Where the string "cell" occurs in a line of the entries below, copy that line.

Start of Block

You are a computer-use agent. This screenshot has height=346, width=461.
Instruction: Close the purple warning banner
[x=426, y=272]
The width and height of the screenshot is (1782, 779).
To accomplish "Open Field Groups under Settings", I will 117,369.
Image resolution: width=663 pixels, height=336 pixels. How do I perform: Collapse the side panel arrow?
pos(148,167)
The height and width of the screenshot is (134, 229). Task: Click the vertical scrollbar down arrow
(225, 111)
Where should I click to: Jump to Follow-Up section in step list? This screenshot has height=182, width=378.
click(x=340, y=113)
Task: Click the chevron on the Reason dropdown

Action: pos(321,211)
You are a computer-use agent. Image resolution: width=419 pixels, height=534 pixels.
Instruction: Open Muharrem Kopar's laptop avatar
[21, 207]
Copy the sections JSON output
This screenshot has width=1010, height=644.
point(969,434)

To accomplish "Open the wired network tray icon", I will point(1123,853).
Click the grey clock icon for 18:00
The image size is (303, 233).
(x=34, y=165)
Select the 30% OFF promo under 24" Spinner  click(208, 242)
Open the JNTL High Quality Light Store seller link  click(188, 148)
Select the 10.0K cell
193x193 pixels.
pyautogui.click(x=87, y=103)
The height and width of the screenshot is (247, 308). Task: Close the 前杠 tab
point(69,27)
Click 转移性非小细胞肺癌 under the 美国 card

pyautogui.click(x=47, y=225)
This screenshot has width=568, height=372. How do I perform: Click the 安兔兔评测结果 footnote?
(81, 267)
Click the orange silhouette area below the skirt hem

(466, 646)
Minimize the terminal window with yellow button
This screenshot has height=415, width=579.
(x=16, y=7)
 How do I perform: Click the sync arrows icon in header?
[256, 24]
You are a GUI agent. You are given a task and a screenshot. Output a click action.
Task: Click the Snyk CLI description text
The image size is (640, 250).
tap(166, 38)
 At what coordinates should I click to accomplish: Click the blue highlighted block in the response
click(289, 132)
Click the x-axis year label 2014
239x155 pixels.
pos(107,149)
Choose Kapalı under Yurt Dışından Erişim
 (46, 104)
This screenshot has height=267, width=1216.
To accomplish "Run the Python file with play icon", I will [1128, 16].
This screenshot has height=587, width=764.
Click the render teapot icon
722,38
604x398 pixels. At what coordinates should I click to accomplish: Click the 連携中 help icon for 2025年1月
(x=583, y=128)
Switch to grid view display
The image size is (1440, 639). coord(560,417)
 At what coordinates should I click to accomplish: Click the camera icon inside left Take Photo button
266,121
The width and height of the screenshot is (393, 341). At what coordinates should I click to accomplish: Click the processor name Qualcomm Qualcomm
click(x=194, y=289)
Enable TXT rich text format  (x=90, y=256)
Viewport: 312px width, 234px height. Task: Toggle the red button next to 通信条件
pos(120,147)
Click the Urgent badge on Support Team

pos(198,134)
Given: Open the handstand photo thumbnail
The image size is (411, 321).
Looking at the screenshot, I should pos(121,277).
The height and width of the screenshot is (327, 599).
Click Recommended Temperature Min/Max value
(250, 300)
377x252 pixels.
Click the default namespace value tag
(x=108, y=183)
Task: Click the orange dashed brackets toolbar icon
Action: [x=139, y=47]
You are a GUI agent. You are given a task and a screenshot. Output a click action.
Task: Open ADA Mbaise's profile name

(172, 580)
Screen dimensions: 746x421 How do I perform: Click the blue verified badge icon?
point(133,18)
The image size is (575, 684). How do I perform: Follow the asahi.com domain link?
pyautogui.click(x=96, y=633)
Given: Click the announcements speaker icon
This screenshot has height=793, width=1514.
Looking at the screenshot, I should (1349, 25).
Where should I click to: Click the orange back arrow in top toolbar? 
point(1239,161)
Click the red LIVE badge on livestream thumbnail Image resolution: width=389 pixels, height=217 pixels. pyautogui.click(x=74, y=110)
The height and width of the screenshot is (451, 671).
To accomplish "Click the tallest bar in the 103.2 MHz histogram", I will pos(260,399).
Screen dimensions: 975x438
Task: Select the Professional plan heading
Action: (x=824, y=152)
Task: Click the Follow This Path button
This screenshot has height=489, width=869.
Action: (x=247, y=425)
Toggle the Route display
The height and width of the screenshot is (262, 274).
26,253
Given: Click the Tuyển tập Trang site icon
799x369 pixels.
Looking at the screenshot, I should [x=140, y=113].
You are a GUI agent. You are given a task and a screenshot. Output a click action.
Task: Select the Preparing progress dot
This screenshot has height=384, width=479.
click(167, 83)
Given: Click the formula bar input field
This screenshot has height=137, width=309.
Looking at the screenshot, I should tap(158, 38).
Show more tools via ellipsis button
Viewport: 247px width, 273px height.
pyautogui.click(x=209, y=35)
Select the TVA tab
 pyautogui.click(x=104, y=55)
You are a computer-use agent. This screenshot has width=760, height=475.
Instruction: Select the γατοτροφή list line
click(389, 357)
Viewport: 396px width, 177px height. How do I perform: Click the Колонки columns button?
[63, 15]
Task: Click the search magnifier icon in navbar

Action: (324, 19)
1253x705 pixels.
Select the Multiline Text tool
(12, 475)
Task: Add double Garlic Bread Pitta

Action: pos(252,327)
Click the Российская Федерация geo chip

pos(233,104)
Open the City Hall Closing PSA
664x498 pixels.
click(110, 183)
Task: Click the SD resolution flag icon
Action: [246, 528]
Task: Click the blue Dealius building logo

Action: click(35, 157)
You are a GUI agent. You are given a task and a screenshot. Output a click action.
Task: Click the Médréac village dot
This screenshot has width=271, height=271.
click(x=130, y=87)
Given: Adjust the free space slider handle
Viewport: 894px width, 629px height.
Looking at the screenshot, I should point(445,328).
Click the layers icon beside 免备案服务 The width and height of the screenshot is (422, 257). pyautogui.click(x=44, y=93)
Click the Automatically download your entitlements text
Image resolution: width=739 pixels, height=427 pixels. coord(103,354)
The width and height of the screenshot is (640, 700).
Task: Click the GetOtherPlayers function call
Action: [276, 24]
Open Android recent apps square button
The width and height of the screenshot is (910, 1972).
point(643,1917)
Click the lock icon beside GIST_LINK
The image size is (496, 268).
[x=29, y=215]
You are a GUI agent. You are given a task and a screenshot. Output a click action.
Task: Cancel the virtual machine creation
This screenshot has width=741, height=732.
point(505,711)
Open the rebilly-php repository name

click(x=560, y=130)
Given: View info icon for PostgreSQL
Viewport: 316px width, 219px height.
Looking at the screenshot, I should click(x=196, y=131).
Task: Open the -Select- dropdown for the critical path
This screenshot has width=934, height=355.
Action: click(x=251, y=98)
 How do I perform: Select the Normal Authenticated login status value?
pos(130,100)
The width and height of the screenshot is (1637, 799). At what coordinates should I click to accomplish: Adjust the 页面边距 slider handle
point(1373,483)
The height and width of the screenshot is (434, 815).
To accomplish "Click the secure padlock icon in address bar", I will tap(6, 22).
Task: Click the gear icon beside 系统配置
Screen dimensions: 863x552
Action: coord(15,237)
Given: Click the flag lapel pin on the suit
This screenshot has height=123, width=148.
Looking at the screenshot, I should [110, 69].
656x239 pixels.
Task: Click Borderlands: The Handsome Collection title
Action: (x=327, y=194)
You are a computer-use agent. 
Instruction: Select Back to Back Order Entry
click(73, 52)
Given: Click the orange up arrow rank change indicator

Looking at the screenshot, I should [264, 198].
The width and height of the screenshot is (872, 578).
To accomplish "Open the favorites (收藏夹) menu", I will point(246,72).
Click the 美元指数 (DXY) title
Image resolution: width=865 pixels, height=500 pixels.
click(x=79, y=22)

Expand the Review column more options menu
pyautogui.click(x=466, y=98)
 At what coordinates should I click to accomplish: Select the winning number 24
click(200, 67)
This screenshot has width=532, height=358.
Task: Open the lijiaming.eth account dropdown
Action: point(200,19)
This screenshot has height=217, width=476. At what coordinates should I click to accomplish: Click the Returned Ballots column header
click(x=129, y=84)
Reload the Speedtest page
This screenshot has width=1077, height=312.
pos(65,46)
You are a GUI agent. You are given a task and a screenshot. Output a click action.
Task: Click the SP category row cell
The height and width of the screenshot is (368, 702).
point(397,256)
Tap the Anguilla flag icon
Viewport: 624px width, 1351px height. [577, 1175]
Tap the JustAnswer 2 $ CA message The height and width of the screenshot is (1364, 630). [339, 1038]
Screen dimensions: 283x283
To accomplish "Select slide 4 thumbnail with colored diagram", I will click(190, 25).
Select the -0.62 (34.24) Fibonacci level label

End of Block

# Exercise response
Select the 10.0K cell
Task: Click the SP category row cell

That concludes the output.